In the present specification the expressions reference tap and reference tap position are to be understood as meaning a synchronisation marker between the transmitter and the receiver. The reference tap position serves to compensate for the time delays occurring between the instant of transmission of a currently detected symbol and the instant a decision is made to estimate the symbols.
H. Sari in an article entitled "Baseband Equaliser Performance in the Presence of Selective Fading" published by the IEEE Global Telecommunications Conference Proceedings 1983 pages 111 to 117 discusses LEs and DFEs and mentions that tap-gain optimisation in baseband equalisers is usually carried out by fixing the position of the reference tap (RTP) and then minimising the output mean square error (MSE) for that fixed RTP. Sari shows that by making the position of the reference tap adaptive, a considerable performance improvement can be achieved in both equaliser structures and especially in DFEs.
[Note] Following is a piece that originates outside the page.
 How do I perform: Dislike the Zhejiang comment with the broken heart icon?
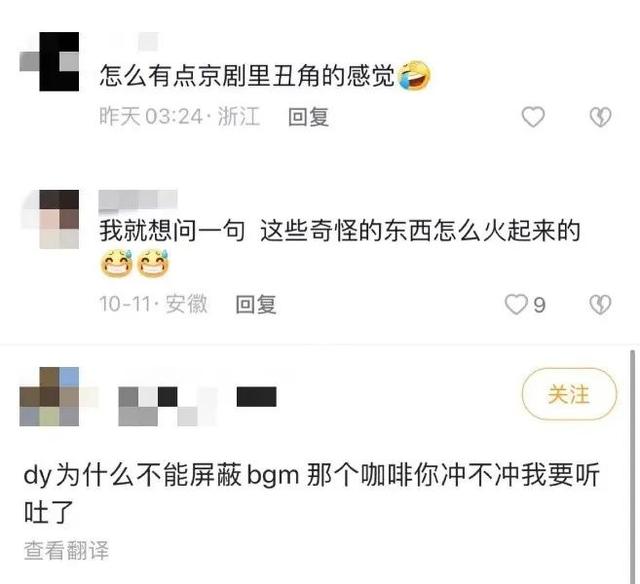[x=600, y=117]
In order to achieve RTP adaption Sari proposes the use of a second (or slave) equaliser for estimating the optimum RTP and transferring it to the main equaliser. At the commencement of operation the main equaliser will start with the centre tap reference, because it is is considered to be the optimum position in the absence of fading. The slave equaliser will periodically try the N reference tap positions and for each RTP the estimated output MSE will be compared to that obtained with the main equaliser and every time a smaller MSE is obtained with the slave equaliser, the position of the reference tap of the latter as well as its tap-gain values will be transferred to the main equaliser.
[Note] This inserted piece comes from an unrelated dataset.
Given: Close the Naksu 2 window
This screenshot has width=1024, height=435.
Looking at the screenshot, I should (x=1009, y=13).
Sari's proposal for using a slave equaliser for determining the best RTP to be used by the main DFE is to optimise the operation of the DFE with respect to different degrees of fading. However Sari does not consider the problem of choosing a RTP which will give an acceptable performance of the DFE for differnt channel impulse responses which will occur with mobile radio equipment. Also, particularly in the case of portable equipment, it is desirable to minimise the current consumption.